=== Task details ===
How many lines below include the string "page"? State the number alone.

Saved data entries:

________________

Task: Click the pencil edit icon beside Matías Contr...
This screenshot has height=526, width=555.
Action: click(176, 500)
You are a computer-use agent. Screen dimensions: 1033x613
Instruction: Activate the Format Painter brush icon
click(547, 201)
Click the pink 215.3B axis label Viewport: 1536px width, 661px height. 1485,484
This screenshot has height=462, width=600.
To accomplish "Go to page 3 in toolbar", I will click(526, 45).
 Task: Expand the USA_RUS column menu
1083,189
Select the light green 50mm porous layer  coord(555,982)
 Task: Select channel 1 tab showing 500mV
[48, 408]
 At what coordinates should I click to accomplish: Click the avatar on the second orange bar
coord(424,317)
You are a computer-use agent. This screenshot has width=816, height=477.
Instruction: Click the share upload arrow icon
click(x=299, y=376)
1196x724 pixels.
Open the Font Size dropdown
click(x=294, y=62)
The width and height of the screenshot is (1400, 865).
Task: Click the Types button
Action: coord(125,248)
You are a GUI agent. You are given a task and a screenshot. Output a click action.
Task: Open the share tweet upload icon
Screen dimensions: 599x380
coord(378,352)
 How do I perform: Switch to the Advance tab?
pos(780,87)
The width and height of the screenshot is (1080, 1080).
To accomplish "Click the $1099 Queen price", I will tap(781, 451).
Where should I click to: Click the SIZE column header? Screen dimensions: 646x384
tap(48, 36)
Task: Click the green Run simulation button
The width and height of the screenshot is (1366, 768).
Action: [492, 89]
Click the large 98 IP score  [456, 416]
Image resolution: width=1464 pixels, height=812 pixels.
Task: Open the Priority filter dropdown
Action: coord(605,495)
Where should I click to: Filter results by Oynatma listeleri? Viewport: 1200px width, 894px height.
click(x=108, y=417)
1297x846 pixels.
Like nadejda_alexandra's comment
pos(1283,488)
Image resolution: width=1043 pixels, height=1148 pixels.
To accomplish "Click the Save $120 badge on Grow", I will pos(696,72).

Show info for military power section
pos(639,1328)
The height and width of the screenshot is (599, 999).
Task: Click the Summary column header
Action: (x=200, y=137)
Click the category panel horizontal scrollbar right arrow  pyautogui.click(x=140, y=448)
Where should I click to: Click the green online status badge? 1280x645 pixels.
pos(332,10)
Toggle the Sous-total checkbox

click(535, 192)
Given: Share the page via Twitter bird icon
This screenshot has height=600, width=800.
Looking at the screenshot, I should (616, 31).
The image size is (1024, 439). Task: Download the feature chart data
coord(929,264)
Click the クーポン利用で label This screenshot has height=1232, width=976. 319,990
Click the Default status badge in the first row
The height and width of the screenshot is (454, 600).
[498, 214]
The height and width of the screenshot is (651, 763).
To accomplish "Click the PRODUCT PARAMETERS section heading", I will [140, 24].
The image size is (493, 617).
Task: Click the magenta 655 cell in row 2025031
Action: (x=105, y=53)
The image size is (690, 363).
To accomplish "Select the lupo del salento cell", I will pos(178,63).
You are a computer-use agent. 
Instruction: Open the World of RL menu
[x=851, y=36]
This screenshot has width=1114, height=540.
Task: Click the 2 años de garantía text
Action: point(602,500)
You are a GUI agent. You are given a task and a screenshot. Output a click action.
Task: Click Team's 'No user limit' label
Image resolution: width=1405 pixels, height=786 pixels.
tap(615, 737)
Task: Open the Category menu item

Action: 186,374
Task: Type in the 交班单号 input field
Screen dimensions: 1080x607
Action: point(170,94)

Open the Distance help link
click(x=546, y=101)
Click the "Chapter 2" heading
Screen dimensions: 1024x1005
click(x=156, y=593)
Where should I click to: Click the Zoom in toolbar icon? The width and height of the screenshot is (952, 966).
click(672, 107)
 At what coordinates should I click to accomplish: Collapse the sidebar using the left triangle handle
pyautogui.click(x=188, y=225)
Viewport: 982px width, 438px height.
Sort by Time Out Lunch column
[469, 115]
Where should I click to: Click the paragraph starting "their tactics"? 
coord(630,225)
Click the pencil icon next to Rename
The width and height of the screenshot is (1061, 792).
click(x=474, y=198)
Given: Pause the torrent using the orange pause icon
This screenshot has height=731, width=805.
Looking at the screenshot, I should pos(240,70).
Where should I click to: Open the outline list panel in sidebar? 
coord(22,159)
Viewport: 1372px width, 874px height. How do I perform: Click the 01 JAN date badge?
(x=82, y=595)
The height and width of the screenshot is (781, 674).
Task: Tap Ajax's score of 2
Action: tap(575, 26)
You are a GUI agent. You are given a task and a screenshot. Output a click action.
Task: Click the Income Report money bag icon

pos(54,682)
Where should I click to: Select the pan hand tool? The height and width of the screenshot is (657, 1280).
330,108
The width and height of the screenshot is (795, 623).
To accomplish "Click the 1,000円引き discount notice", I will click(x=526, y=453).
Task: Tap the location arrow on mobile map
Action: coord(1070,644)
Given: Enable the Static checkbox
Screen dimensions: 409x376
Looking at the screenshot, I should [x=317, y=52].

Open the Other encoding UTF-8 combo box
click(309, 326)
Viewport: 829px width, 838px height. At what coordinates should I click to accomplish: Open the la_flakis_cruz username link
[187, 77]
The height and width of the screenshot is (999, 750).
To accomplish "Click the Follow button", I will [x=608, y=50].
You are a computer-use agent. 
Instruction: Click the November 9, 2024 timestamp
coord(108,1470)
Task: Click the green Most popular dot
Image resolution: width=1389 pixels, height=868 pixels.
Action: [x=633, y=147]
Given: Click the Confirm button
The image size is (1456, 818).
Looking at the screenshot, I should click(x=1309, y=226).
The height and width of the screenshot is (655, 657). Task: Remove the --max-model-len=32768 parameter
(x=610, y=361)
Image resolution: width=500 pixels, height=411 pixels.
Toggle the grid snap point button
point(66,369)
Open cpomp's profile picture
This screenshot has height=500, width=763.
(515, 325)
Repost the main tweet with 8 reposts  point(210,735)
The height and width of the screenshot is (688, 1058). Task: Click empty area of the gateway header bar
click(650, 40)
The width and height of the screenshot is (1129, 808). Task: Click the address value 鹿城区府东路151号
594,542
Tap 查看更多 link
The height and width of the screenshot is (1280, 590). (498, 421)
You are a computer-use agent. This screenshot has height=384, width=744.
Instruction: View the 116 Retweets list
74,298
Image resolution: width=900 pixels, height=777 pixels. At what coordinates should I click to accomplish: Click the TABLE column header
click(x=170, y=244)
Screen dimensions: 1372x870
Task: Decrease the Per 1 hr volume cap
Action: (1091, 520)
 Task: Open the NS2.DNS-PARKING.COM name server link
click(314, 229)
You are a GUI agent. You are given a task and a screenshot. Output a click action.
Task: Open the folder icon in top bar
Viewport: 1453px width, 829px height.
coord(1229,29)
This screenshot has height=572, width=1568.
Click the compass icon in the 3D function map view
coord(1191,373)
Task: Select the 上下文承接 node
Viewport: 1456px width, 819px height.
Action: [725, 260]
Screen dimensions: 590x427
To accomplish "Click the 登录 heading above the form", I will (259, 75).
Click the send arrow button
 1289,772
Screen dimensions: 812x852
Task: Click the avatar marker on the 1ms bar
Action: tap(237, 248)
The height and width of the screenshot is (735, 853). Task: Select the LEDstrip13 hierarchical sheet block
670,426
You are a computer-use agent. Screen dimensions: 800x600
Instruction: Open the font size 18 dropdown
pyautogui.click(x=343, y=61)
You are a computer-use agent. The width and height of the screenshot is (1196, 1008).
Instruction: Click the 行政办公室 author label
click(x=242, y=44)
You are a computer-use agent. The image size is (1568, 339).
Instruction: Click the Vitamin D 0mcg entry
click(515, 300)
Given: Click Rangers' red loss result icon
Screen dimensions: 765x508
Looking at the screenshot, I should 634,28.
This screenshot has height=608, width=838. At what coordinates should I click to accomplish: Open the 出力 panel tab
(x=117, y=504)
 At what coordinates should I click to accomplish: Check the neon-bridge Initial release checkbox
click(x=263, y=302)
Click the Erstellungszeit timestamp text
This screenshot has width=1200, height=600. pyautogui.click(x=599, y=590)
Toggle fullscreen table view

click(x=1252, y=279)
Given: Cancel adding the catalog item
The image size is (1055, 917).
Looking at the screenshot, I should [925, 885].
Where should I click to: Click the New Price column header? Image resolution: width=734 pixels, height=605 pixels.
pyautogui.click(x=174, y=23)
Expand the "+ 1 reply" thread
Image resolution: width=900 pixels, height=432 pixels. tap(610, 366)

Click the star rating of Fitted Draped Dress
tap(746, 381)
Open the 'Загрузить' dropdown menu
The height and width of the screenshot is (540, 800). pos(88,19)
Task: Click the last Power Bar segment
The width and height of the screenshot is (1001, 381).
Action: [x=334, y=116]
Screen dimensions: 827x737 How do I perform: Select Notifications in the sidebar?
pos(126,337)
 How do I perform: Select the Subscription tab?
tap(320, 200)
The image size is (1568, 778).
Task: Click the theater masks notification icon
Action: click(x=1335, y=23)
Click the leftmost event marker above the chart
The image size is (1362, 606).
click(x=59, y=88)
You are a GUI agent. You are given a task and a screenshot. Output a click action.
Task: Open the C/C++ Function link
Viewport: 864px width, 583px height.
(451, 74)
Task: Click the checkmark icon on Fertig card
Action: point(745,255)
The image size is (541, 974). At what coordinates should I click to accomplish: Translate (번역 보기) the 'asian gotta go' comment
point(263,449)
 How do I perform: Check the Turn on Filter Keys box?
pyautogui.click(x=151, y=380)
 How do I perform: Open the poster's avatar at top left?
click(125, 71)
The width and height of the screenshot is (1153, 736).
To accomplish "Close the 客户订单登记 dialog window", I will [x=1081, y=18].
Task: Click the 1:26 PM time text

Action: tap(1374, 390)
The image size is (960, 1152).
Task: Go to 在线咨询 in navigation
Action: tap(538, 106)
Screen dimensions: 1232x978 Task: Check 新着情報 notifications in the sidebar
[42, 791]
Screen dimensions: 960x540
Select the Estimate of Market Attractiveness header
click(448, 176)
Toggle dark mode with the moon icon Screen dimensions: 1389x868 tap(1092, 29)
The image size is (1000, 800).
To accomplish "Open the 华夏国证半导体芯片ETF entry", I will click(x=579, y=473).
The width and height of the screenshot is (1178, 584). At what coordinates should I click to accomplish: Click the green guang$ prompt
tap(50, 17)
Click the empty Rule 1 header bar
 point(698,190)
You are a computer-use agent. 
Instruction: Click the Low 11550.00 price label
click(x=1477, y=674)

________________

=== Exercise response ===
2